↓↓↓

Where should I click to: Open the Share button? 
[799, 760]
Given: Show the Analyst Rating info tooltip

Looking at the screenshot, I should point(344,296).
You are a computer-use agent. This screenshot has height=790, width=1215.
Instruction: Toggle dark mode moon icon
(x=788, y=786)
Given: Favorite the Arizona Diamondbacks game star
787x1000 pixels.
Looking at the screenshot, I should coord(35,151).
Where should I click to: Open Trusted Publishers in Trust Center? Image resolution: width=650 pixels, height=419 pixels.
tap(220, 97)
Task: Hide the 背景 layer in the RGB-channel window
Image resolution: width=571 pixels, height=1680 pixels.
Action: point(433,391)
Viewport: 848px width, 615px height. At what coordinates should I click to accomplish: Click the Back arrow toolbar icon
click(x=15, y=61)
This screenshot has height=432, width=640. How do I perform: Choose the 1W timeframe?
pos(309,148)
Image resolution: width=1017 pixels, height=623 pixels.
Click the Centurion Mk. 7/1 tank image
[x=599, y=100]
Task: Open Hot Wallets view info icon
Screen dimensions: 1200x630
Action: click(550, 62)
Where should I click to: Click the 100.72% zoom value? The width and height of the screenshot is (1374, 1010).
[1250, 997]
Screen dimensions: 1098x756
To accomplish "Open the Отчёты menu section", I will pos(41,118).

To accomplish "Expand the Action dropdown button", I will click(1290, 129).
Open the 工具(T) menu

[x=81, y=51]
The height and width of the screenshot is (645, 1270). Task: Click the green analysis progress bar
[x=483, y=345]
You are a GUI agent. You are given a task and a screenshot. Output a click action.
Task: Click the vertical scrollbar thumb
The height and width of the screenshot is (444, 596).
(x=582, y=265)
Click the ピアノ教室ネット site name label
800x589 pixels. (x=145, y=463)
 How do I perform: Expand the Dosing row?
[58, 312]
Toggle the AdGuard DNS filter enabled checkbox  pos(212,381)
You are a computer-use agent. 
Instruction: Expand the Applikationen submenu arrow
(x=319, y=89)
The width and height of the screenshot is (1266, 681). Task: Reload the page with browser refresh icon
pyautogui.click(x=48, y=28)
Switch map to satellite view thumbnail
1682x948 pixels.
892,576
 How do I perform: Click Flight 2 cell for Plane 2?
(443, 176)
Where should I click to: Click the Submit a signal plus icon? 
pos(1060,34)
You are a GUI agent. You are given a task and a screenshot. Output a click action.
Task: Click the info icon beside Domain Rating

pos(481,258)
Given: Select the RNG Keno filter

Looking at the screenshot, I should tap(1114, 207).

↑↑↑

- [What the task asks]:
For every line above that holds the string "agent", add one to a count; give that count alone.

- [Response area]:
4